Exercise description :: Rewrite the stretch of the listing from its first line through the line containing "Action: point(454,373)" as a JSON list of strings, one string per line, leaving out blank lines.

Exercise input ::
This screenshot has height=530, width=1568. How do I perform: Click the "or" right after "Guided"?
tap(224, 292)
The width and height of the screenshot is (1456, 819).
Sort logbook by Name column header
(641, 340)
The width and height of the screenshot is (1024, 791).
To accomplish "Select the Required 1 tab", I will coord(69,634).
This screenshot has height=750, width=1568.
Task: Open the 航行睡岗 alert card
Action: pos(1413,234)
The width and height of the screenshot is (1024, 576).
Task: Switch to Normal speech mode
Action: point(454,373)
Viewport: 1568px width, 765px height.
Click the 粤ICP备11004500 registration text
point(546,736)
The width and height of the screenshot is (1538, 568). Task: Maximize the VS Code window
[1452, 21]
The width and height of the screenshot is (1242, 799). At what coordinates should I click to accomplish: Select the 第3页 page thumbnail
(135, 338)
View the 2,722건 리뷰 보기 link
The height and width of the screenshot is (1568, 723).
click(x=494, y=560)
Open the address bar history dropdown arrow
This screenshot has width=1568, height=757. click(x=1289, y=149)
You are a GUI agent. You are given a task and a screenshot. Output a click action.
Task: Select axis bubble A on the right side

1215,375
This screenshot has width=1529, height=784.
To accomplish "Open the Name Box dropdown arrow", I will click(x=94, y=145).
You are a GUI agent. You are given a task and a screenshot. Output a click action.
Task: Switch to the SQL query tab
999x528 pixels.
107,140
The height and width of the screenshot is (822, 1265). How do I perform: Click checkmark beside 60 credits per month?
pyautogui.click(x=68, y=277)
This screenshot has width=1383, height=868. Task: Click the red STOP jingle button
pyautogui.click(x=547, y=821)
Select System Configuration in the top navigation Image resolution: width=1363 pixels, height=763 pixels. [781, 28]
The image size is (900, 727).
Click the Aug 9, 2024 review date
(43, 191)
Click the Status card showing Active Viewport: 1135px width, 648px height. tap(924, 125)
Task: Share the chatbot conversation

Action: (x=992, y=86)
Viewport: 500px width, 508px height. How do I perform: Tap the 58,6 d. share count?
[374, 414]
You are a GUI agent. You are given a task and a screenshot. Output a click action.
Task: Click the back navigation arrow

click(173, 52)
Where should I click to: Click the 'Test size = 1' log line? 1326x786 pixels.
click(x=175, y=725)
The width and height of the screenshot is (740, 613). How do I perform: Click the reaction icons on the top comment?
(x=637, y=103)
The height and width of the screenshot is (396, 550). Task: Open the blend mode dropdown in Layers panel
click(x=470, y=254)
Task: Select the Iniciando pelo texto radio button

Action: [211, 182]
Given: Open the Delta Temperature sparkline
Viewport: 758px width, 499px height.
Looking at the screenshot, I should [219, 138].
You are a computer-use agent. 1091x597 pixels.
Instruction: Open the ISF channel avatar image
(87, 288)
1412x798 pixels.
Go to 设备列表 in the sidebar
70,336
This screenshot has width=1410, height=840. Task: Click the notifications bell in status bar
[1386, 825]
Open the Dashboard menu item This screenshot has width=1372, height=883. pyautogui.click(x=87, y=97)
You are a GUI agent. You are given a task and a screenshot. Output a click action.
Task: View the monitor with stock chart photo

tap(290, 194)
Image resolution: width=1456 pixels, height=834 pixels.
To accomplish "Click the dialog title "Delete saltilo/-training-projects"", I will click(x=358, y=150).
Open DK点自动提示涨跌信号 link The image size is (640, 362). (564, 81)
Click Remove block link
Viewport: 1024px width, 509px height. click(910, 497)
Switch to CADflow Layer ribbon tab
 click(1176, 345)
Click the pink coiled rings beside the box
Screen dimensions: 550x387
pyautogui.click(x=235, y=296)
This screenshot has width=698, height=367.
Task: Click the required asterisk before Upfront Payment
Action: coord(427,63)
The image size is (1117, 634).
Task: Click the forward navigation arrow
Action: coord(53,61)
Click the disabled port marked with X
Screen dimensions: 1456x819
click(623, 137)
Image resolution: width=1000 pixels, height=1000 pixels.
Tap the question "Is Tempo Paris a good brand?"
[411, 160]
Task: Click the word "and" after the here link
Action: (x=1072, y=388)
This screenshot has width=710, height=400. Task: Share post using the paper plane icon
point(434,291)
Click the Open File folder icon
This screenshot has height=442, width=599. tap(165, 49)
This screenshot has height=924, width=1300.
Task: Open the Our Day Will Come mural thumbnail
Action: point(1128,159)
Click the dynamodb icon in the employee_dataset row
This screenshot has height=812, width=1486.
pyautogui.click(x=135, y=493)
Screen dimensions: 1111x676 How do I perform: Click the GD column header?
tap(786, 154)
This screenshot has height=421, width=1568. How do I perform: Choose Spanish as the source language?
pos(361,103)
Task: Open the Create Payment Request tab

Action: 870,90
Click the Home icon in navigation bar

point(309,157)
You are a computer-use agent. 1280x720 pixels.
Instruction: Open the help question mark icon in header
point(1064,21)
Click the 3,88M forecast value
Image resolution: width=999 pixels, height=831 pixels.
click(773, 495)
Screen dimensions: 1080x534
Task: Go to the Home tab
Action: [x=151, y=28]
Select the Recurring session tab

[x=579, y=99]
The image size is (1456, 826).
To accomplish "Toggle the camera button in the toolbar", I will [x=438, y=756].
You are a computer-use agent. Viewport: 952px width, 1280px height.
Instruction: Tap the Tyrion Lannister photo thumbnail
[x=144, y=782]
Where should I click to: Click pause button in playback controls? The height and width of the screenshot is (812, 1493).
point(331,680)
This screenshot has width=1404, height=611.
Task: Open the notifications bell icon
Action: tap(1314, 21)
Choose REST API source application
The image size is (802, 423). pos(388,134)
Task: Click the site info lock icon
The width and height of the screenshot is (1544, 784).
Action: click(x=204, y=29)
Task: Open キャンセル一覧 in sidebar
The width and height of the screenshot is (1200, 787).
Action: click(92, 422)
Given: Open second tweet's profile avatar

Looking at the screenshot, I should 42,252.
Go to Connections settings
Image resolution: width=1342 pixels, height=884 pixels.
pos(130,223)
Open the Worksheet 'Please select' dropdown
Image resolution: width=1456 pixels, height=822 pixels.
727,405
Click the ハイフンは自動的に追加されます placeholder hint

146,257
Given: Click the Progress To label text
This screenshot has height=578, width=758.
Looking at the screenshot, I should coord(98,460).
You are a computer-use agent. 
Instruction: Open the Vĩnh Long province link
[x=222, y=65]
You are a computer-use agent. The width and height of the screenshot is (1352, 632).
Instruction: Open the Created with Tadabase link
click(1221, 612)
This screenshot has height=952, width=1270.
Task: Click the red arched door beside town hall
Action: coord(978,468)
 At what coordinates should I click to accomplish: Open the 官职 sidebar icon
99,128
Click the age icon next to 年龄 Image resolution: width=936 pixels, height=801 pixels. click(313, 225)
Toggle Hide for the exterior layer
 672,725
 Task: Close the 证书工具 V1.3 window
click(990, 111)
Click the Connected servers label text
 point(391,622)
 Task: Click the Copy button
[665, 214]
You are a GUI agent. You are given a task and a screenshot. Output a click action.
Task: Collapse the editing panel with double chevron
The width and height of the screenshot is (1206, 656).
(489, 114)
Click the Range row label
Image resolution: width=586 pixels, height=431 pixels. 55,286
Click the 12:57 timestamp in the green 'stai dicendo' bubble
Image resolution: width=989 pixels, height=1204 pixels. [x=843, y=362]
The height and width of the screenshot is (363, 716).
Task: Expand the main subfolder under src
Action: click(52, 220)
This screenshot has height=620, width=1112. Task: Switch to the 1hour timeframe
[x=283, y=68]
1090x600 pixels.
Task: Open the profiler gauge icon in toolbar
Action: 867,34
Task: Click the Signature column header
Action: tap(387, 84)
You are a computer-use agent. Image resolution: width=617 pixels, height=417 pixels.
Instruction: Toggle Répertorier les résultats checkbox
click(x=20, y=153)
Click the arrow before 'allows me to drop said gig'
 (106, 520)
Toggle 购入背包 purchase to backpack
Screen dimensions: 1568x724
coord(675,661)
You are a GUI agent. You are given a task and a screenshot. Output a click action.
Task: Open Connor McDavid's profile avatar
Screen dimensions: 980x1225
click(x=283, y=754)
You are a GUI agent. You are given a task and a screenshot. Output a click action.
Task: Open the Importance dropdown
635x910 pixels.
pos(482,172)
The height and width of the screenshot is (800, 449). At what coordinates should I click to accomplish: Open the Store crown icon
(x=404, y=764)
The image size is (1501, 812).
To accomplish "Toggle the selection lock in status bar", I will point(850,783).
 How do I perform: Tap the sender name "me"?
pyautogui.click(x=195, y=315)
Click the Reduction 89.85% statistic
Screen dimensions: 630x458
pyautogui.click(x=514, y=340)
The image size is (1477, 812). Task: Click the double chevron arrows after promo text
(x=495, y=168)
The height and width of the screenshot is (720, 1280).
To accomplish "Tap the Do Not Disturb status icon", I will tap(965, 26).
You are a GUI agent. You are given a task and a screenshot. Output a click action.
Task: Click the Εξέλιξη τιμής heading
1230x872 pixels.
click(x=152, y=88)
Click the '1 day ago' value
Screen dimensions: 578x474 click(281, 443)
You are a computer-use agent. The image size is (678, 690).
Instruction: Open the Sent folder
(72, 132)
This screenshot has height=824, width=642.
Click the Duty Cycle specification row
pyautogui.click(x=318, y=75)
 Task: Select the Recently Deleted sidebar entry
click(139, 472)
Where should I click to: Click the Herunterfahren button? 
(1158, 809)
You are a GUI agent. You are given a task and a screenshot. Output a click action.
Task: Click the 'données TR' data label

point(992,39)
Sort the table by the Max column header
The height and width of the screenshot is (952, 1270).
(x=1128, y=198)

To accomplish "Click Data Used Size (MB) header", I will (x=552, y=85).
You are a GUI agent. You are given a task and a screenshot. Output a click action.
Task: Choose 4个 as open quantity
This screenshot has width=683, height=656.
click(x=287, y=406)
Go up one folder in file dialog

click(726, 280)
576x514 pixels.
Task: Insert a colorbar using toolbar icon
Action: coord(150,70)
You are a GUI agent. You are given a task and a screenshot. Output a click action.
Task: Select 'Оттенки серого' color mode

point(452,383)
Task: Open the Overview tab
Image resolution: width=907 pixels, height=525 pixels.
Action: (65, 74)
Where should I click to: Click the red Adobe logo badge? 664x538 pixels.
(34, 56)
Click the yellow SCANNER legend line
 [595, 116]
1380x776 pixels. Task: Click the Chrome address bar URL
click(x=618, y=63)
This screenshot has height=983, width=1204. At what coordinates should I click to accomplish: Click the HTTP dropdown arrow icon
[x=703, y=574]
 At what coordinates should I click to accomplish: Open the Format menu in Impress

Response ::
[
  "This screenshot has height=530, width=1568. How do I perform: Click the \"or\" right after \"Guided\"?",
  "tap(224, 292)",
  "The width and height of the screenshot is (1456, 819).",
  "Sort logbook by Name column header",
  "(641, 340)",
  "The width and height of the screenshot is (1024, 791).",
  "To accomplish \"Select the Required 1 tab\", I will coord(69,634).",
  "This screenshot has height=750, width=1568.",
  "Task: Open the 航行睡岗 alert card",
  "Action: pos(1413,234)",
  "The width and height of the screenshot is (1024, 576).",
  "Task: Switch to Normal speech mode",
  "Action: point(454,373)"
]